Rosemary Nelson was an internationally known and respected human rights lawyer. She was the first woman in Lurgan to set up her own practise in what is a male dominated sector.

She was obstructed in the execution of her professional duties in contravention of the United Nations Basic Principles on the Role of Lawyers which state:

"Governments shall ensure that lawyers

( a) are able to perform all of their professional functions without intimidation, hindrance, harassment or improper interference;

( b) are able to travel and to consult with their clients freely both within their own country and abroad; and

( c) shall not suffer, or be threatened with, prosecution or administrative, economic or other sanctions for any action taken in accordance with recognized professional duties, standards and ethics" (Principle 16) and

"lawyers shall not be identified with their clients or their clients' causes as a result of discharging their functions" (Principle 18).

Many of her clients claimed that RUC officers had threatened her through them several times.

In 1998, the United Nations Special Rapporteur on the Independence of Judges and Lawyers, Param Curamaswamy, noted these threats in his annual report, and stated in a television interview that he believed her life could be in danger.

He made recommendations to the British government concerning threats from police against lawyers, which were not acted upon.

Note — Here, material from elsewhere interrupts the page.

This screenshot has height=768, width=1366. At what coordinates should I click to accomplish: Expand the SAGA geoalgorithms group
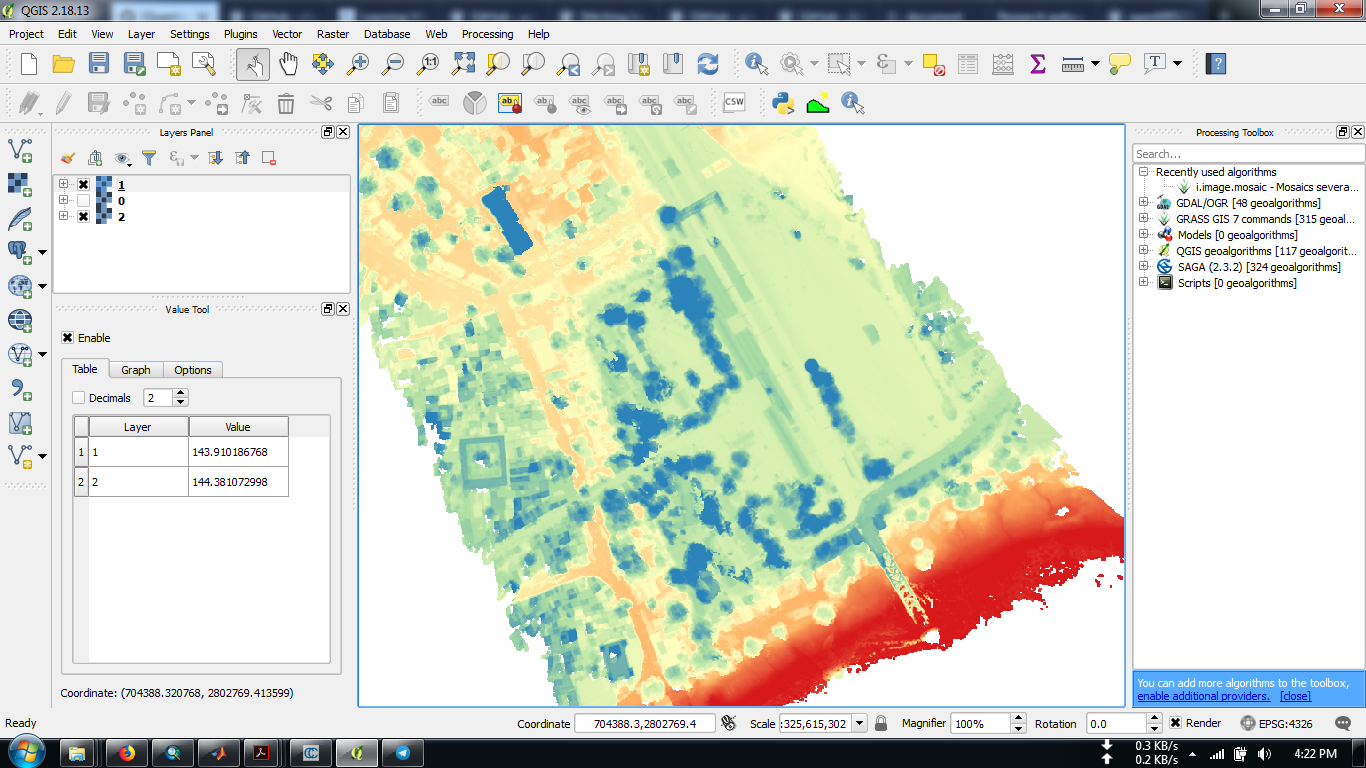1143,267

Later that year, Nelson testified before a committee of the United States Congress investigating human rights in Northern Ireland, confirming that death threats had been made against her and her three children.

Nothing was done about this and indeed there is reason to believe that the RUC were involved in her murder.

In a civilised society and in any democracy lawyers are not targets for Government agencies, that has not been the case in the six counties.

It is essential, for her family and for the future protection of Human Rights in Ireland, that the truth surrounding the circumstances of her murder be told.